One of the most striking findings was that more than half of patients (51%) did not require ongoing psychiatric care after surgery. Moreover, a clear improvement in psychological well-being was noted in those who remained under psychiatric care, with many reporting an NRS score of 3, indicating significant positive change. These findings align with recent literature demonstrating the combined benefit of gender-affirming surgery (GAST) and medical treatment (GAMT) on quality of life, body image, and psychopathology in adults with gender dysphoria [
30].
Limitations
There are a number of limitations to this cross-sectional survey.

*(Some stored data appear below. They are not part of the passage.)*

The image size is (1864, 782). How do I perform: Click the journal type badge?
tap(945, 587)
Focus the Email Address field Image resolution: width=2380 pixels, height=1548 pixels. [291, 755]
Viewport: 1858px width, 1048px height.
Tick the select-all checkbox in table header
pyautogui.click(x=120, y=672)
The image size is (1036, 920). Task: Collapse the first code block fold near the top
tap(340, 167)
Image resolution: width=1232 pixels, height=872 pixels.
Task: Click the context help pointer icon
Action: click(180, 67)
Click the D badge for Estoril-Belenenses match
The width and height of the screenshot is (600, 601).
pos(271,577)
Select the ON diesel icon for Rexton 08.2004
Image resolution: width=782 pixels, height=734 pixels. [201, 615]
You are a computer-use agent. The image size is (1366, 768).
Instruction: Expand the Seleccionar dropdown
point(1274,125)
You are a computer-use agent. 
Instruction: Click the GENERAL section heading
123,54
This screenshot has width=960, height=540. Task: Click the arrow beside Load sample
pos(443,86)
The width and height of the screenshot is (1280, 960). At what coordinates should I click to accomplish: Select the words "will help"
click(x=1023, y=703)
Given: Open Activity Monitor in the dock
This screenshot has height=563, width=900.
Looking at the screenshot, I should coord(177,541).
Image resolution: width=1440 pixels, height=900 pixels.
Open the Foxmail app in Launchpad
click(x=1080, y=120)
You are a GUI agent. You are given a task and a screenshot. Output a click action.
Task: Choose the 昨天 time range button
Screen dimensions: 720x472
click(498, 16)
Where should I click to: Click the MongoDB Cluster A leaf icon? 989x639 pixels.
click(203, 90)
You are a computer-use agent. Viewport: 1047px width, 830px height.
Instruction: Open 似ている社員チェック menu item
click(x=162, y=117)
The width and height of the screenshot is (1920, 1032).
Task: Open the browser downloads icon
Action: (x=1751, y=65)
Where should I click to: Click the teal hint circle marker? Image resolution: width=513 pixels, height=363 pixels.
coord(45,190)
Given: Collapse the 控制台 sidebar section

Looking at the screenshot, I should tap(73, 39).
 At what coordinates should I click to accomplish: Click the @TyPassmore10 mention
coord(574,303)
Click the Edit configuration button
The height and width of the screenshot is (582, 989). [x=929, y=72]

In addition to the limitations inherent in the study design, including the absence of a control group, data were collected from a single private center in Cracow, the second-largest city in Poland. Some doubts may arise regarding patients treated at other centers; however, as our patients are geographically dispersed across the country, it is likely that similar findings would be observed elsewhere; however, we are uncertain of referral patterns in other centers. Data on overall well-being were collected through a self-reported assessment conducted via telephone interview. The suitability of telephone interviews for addressing potentially sensitive topics, such as mental health, has been previously described [
31,
32]. Moreover, from a patient’s perspective, telephone calls are cost-effective and less time-consuming, especially given that patients are geographically dispersed across the country. The question of whether a patient continues psychiatric therapy was intended to determine whether individuals who had previously been under psychiatric care still required treatment after surgery and medical therapy. A response of “I am no longer under treatment” indicates that, at the time of questioning, the patient feels recovered from the psychiatric conditions associated with untreated gender dysphoria, suggesting that the transition process itself has had a positive effect. For patients who responded, “I am still under treatment”, their consultant asked them to quantify how the surgery had improved their overall well-being. The use of a four-point rating scale can be considered a methodological weakness; however, to a direct question, there can only be an equally direct answer. It was not the authors’ intention, nor the aim of this work, to investigate the psychological aspect in depth. Our results should be accepted with care. This topic is addressed in other studies cited within our paper, which serve as a foundation for constructing a more streamlined discussion aimed at a broader audience of professionals. In the near future, we intend to explore the topic in greater depth using the TRANS-questionnaire (TRANS-Q), a novel validated pre- and post-operative satisfaction tool in patients undergoing gender confirming mastectomy [
33]. Given the aforementioned limitations, our results should be accepted with care.